Эрнест заказал нам ужин в столовой «Палаццо Гритти», где некогда сиживал за трапезой сам дож Андреа Гритти, однако сказал, что чувствует себя полной развалиной и в таком состоянии выходить на люди нельзя, а потому решил ужинать в номере. Он велел принести себе телячью печенку (fegato alla Veneziana), она-де очень хорошо восстанавливает силы, и еще бутылку «Вальполичелла Супериоре», попросил официанта разлить вино прямо из бутылки, сказал, что итальянское красное вино будет хорошо и без насыщения кислородом.

– Этих премудростей в искусстве пития я набрался от Фицджеральда.

– Вы многим обязаны Фицджеральду, так ведь? – отозвался я.

– Я ему, а он мне, – сказал Эрнест. – Познакомился с ним в свой первый приезд в Париж, в «Гинго-баре». Подошел и представился. Кто он, я, конечно, знал. Читал его рассказы в «Сэтэди ивнинг пост», его «Алмазная гора»[6] – сильнейшая штука. Скотт любил «Ритц», у него в центре бара был свой любимый столик.
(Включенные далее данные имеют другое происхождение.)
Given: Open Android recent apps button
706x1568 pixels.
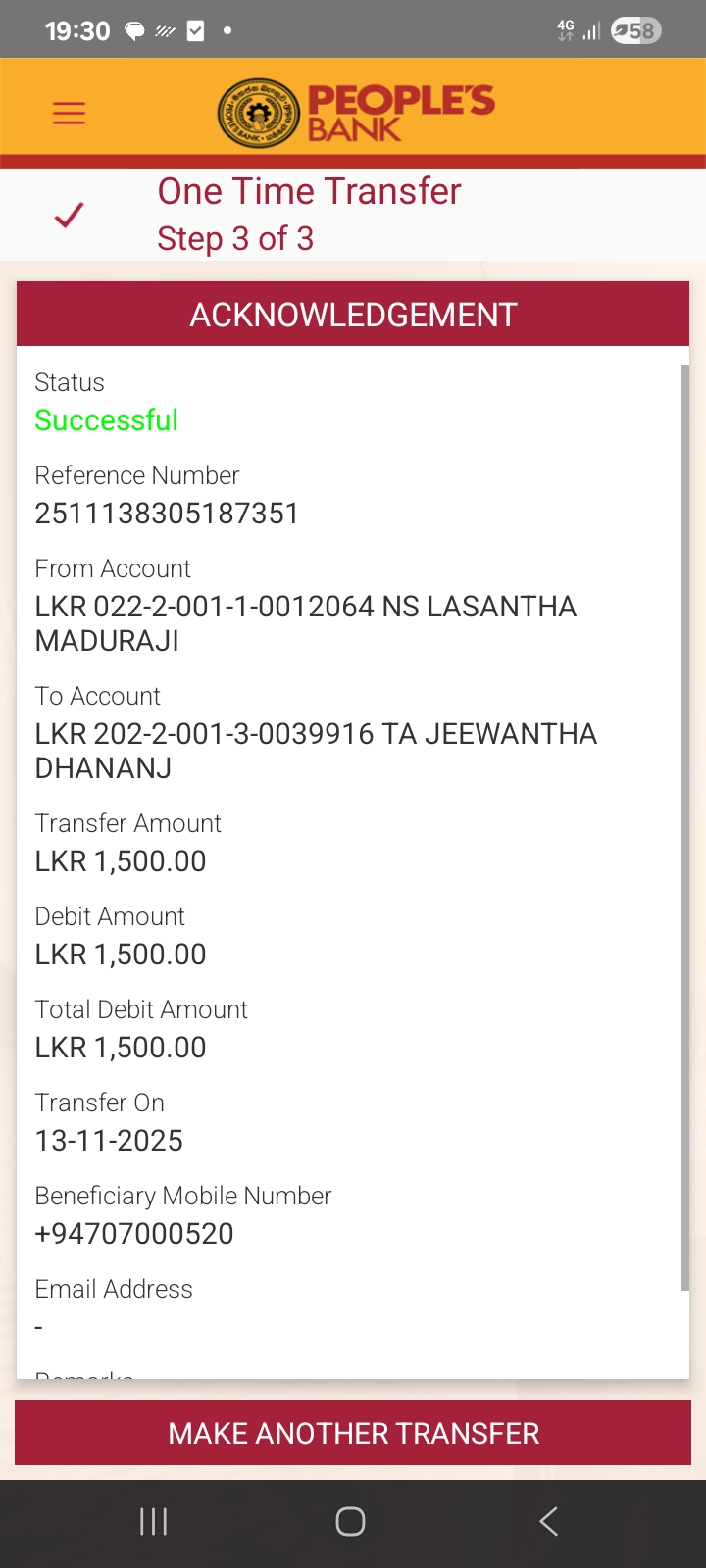Looking at the screenshot, I should point(154,1521).
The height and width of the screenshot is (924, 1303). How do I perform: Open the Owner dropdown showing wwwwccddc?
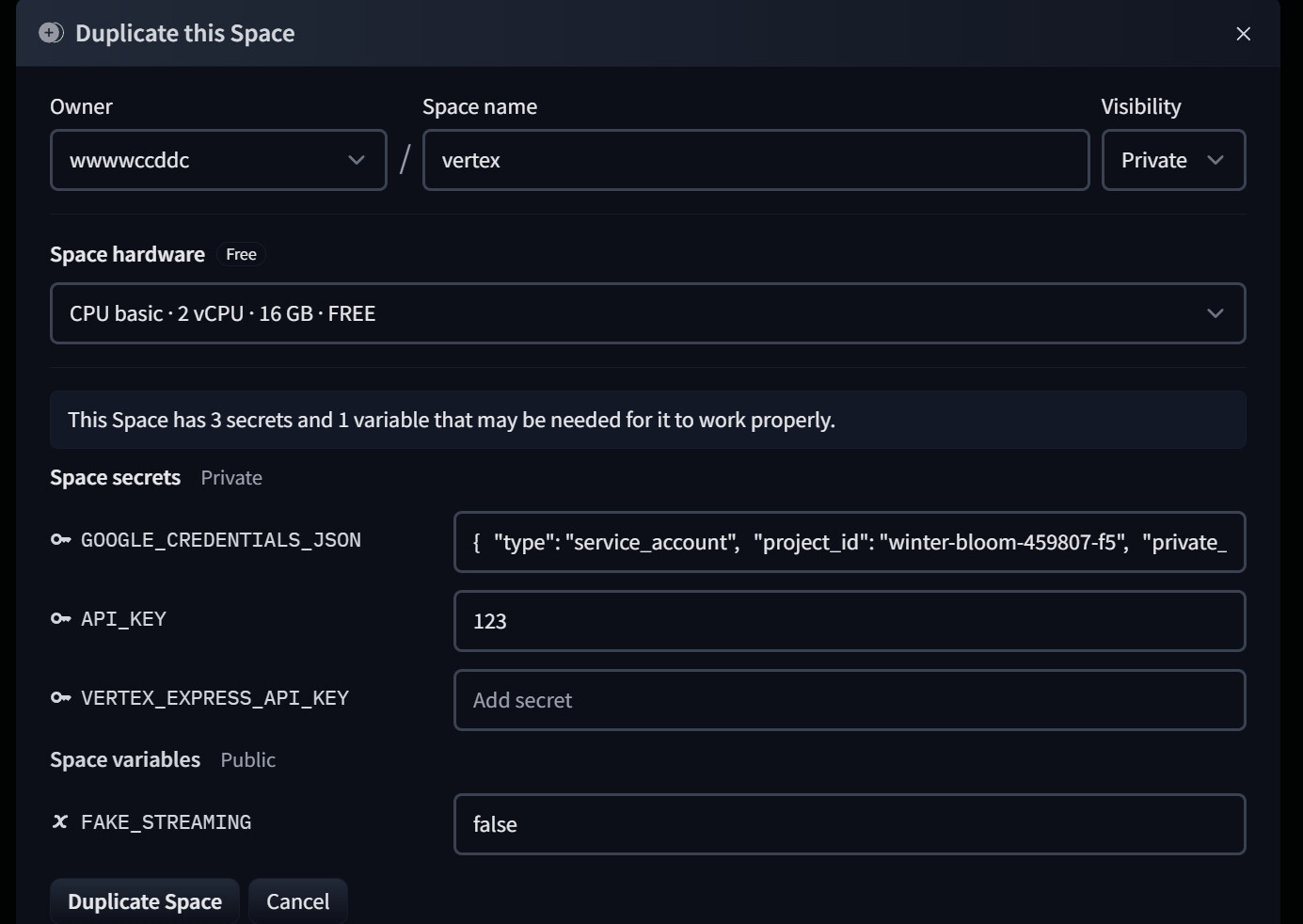(x=218, y=160)
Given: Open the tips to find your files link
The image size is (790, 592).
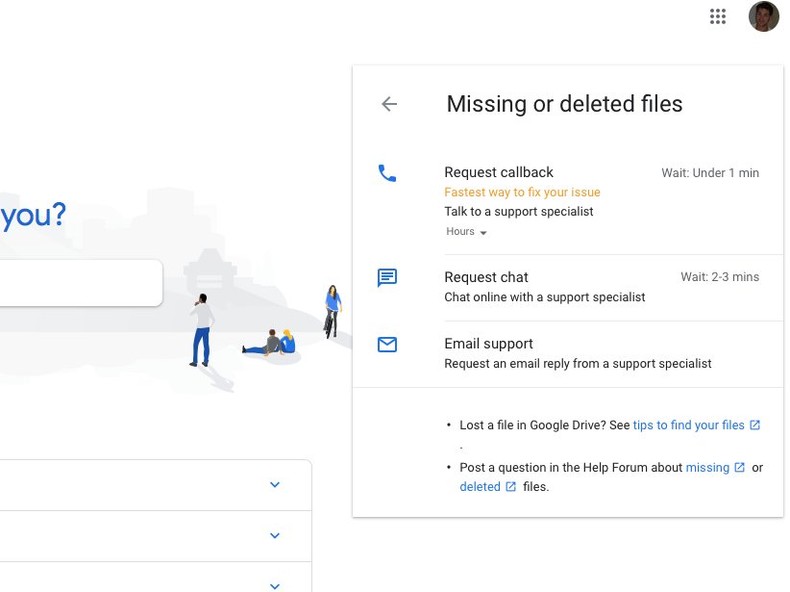Looking at the screenshot, I should coord(688,425).
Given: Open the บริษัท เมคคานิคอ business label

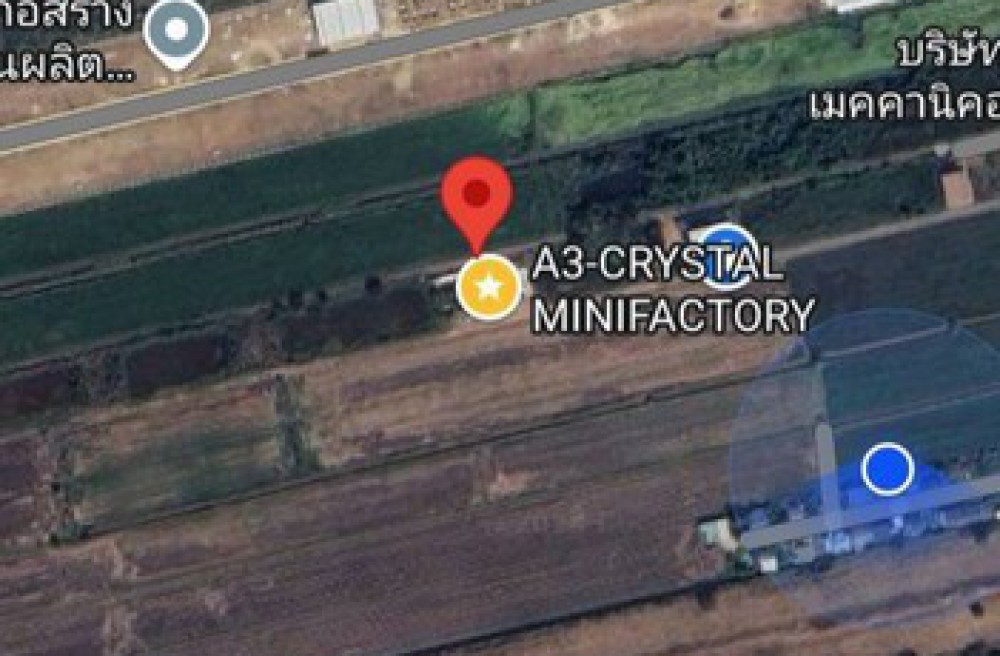Looking at the screenshot, I should pyautogui.click(x=906, y=80).
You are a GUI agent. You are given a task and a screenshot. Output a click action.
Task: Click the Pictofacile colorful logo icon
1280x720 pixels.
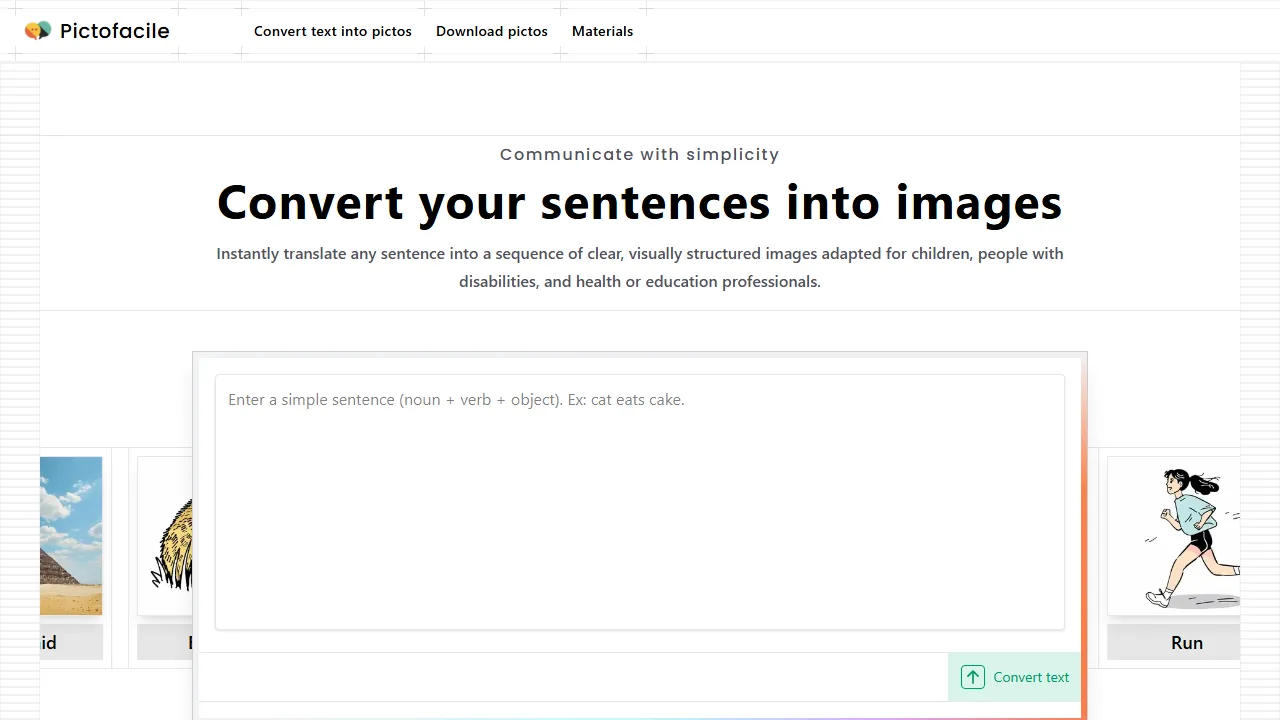click(x=37, y=30)
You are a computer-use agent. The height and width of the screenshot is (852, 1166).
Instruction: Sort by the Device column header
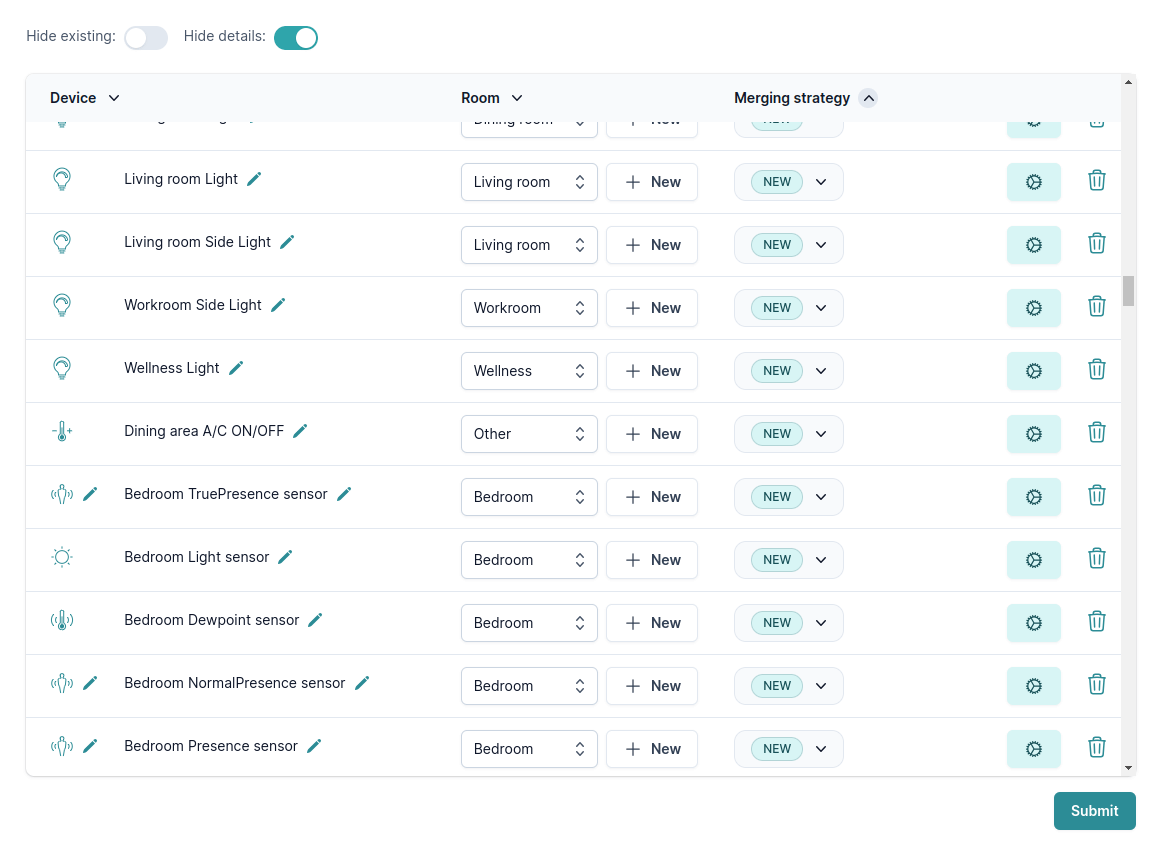coord(85,98)
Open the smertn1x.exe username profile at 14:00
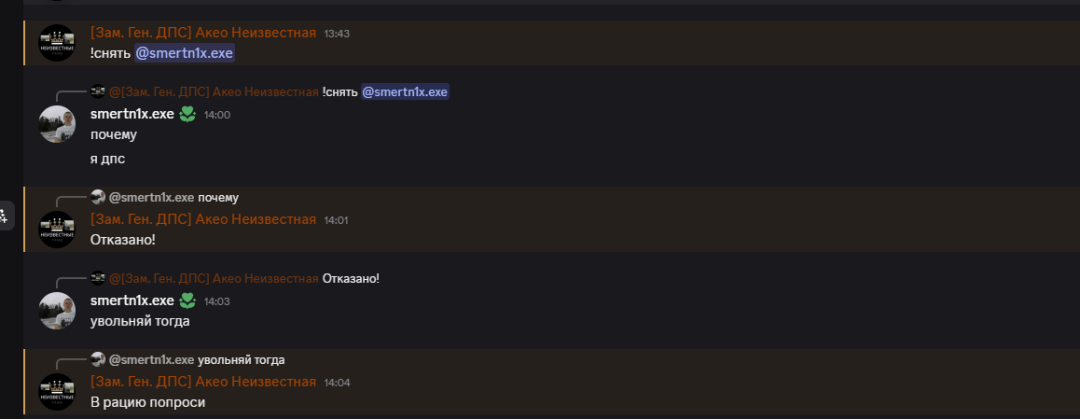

Иногда он приглашал меня выпить с ним, и мне приходилось облачаться в свой старый вельветовый пиджак и завязывать свой единственный галстук, который до того скрутился, что впору бутылки открывать. С другими писателями, которые в то время жили в Париже, Скотт дружбу не водил – ни с Эзрой Паундом, ни с Дос Пассосом, ни с Арчибальдом Маклишем, но меня он, можно сказать, опекал и наставлял. Скотту было под тридцать, и он считал, что пора ставить крест на своей жизни, а меня, как мне кажется, представлял возможным продолжателем своей традиции, хотя я не понимал почему, ведь его «Прекрасные и обреченные» и только что опубликованный «Великий Гэтсби» принесли ему громкую славу. Фицджеральд попросил меня показать ему несколько моих рассказов, хотя их отвергли все до единого журналы, куда я их приносил.

Мне было неловко показывать рассказы такому знаменитому писателю, но Скотт их прочитал и сказал, что «Пятьдесят тысяч» – отличная вещь, но первую страницу лучше убрать и начать со второй, так рассказ станет более полнокровным. Я подумал и согласился – да, начало должно быть резким, энергичным. Скотт сказал, что пошлет рассказ своему редактору, Максу Перкинсу, в издательство «Скрибнер», если я не возражаю. Он уже написал ему обо мне и попросил прочесть мой рассказ. Скотт подарил мне свою новую книгу, роман «Великий Гэтсби», сказал, надеется, что мне понравится.